### About this exercise
The expected output is the set of lines below beginning at the one that contains "Viewport: 1025px width, 900px height." and ending at the final line, reproduced exactly.

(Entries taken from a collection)
==============================
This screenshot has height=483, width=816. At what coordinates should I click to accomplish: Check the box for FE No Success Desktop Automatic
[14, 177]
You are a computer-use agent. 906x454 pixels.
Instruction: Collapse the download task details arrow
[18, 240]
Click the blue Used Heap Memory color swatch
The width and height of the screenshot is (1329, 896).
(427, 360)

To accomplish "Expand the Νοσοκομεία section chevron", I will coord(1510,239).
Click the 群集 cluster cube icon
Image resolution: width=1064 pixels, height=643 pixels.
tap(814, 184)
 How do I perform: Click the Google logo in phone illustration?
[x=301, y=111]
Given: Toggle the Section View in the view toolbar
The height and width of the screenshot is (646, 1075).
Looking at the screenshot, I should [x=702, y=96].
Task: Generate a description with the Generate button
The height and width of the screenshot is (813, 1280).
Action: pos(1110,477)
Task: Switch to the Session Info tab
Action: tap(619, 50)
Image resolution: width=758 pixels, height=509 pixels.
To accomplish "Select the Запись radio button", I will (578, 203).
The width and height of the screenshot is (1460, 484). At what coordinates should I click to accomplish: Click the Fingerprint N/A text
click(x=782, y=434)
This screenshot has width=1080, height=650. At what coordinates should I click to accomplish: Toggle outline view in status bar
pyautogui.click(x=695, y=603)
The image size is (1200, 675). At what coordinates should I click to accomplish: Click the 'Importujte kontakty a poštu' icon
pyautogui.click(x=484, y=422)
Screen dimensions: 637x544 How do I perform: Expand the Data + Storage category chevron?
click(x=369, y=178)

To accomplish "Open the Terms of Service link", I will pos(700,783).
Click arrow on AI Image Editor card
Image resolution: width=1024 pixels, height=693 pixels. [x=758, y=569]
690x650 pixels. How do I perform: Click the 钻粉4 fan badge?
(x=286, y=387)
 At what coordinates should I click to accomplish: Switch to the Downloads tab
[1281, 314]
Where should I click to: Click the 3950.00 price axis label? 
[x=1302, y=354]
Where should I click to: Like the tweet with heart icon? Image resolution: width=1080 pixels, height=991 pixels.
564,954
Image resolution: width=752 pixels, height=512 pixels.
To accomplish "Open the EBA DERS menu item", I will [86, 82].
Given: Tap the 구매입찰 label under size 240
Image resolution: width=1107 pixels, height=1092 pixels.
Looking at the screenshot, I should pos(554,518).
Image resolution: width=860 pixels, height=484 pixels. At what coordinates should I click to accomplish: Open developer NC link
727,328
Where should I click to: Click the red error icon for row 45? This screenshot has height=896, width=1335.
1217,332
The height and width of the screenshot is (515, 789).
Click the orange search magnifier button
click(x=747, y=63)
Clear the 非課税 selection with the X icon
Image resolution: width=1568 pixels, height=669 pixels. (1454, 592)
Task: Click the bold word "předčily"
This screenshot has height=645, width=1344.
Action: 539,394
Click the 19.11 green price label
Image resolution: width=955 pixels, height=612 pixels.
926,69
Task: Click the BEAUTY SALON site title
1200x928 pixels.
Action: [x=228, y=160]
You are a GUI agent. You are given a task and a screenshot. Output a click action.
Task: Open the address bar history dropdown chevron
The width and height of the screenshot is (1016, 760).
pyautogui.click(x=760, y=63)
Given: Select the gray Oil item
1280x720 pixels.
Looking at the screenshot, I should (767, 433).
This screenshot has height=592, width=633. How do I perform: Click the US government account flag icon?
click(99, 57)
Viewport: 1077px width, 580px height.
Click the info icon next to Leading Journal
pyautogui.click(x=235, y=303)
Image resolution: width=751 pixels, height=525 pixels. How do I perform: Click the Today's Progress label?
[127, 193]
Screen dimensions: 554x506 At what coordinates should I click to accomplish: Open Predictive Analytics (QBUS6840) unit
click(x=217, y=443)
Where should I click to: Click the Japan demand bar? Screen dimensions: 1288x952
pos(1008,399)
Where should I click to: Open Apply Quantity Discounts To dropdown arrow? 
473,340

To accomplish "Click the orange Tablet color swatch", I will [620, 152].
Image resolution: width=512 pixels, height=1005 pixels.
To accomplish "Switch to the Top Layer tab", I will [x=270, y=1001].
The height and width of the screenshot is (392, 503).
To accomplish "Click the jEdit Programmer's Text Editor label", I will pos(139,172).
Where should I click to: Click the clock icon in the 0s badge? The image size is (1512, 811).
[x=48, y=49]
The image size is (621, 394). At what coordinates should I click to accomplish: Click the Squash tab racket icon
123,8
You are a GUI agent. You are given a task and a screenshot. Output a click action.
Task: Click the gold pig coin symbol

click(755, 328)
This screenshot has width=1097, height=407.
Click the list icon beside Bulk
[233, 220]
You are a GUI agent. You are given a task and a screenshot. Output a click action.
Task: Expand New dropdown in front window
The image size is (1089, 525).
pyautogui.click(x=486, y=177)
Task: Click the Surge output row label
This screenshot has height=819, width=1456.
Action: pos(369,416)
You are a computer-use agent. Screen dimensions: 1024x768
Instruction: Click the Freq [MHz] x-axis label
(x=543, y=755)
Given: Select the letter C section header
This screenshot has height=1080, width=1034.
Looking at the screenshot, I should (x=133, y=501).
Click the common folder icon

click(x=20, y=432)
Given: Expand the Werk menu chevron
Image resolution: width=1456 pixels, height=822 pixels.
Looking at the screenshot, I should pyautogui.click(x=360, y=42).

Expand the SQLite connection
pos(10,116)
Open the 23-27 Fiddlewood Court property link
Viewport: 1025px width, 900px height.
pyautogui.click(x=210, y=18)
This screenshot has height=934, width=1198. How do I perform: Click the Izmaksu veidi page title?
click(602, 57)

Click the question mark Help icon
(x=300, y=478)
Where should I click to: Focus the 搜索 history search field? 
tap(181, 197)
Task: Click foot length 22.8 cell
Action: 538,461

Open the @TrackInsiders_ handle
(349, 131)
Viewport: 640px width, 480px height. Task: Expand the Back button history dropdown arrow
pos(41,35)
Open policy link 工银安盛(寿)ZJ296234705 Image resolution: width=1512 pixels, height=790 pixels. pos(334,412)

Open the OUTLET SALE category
==============================
### Exercise output
Viewport: 1025px width, 900px height.
pyautogui.click(x=210, y=18)
This screenshot has height=934, width=1198. How do I perform: Click the Izmaksu veidi page title?
click(602, 57)

Click the question mark Help icon
(x=300, y=478)
Where should I click to: Focus the 搜索 history search field? 
tap(181, 197)
Task: Click foot length 22.8 cell
Action: 538,461

Open the @TrackInsiders_ handle
(349, 131)
Viewport: 640px width, 480px height. Task: Expand the Back button history dropdown arrow
pos(41,35)
Open policy link 工银安盛(寿)ZJ296234705 Image resolution: width=1512 pixels, height=790 pixels. pos(334,412)

Open the OUTLET SALE category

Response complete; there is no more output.